Not exactly killing my retirement chores

As I write this on Monday, it’s been a year now since I doddered into retirement, and yet here I am working on the day before Election Day, which means I don’t even know who won yet, so I’m not sure if I’m going to wind up dancing naked in the street or filling my pockets with rocks and walking into the sea.

I plan on sitting with my wife and a carboy of Bombay out in the Barn flipping madly between MSNBC and FOX (I’m nothing if not open-minded) and enjoying Trump’s victory speech regardless of such trivialities as the vote count.

That’s really the only thing on my near-future to-do list. When I retired, I made a longer-range list of things to do as a muddle-headed retiree on a fixed yet somehow fluctuating income, and so far I’ve only accomplished a couple of the projects, including spending a day at the El Dorado Park Nature Center and changing the strings on all my guitars — and I shouldn’t really call that one a success because I own several guitars and only managed to change the strings on one of them, which should count as two chores because I stupidly strung it wrong the first time and had to throw that set away and do it correctly and by then I had grown tired of the project so my work is not yet finished.

Trump biopic

Happily, I can spend the time between delayed projects by reading and watching movies. And even those minor tasks were interrupted last week with the World Series, an event abbreviated by the Yankees’ ineptitude when it comes to playing baseball.

When I played outfield for the Little League Dodgers (sponsored by Dick’s Palm Tree Liquor) back during the 1960s, I think our squad could’ve taken the Yanks into a Game 7, and I don’t think we ever had as many errors as the New York team had in the fifth inning of Game 5. I’m pretty sure I did a better job of handling fly balls than Aaron Judge, and I think my batting average was in the same lower to mid .100s neighborhood.

When I got back to movies I watched “The Apprentice,” a film about the early days of the making of Donald J. Trump, even before his TV show of the same name.

It was a good, solid movie, one that should delight anti-Trumpers to a certain extent, while likely having no particular effect on the MAGA audience which would likely stay away from it in droves.

I wasn’t too impressed with actor Sebastian Stan’s portrayal of a 1970s-era Trump, but “Succession” star Jeremy  Stong’s performance of the hyper-vile GOP fixer and Trump mentor Roy Cohn was spectacular and worthy of an Oscar.

Off the bookshelf

First I struggled through “The Waiting,” by Michael Connelly, the latest in a series of books featuring retired detective Harry Bosch and current detective Renee Ballard, and if it’s not the final book in the series, it’s the last one I’ll bother with.

Bosch, who’s aging in real time, is struggling with cancer and, like most of us, not getting any younger. He has a very limited role in this book, which features the unlikely solving of the 1947 Black Dahlia murder, a crime that’s yet to be solved in real life, despite plenty of books claiming to be the real story.
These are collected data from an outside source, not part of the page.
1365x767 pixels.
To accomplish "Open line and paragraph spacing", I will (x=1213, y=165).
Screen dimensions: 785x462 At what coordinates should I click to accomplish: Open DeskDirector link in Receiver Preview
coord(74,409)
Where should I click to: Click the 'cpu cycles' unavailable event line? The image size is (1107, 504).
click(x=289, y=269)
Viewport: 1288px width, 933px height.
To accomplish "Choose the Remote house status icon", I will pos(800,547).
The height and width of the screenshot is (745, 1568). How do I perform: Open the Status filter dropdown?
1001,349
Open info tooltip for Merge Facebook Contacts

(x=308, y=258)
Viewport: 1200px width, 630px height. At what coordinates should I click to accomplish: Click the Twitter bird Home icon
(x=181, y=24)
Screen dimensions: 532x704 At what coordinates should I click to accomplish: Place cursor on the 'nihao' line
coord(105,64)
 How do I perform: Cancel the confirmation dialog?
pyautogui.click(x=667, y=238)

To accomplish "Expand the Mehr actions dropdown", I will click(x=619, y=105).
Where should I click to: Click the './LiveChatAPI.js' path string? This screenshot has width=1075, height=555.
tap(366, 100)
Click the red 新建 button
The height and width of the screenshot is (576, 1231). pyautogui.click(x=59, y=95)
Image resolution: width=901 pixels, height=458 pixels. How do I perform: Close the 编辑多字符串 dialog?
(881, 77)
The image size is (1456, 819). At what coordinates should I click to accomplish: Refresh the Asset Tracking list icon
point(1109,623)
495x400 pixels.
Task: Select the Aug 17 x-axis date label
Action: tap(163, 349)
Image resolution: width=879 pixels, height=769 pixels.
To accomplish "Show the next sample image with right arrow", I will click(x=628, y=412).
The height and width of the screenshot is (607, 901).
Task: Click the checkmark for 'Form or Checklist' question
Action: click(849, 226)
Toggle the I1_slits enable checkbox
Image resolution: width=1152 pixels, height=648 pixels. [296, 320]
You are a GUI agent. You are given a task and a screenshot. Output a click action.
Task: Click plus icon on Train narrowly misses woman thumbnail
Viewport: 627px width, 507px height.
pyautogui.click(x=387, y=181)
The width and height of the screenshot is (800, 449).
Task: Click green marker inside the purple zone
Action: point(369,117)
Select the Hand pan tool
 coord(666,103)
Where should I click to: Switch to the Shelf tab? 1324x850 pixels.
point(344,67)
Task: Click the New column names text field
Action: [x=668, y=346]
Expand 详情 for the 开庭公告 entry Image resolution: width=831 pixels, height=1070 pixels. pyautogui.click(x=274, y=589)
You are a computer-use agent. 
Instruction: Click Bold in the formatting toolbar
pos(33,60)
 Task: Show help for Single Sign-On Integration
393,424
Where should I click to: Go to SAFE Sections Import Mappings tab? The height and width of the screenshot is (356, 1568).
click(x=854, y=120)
Bosch has always been one of Connelly’s most compelling characters, along with Mickey Haller, the Lincoln Lawyer.

I tossed that aside with zero satisfaction and picked up the can’t-miss novel by Irish author Roddy Doyle, “The Women Behind the Door,” the latest in his series of books following the fraught life of Paula Spencer, who has been featured in three of Doyle’s novels over the last couple of decades, starting with “Paula Spencer” and continuing with “The Woman Who Walked Into Doors.”

Spencer, now in her sixties, is living with haunted and unwelcome memories of her late abusive husband, along with a couple of kids who grew up at a distance because of their mother’s submergence into alcohol and drugs.

She’s relatively fine now, if somewhat addled by years of misfortune, but she bravely soldiers on in this brilliantly told story marked by Doyle’s always-enjoyable dialog.

It’s not advisable to dive right into this novel without reading the preceding ones, although you’ll manage to catch up through Spencer’s memories.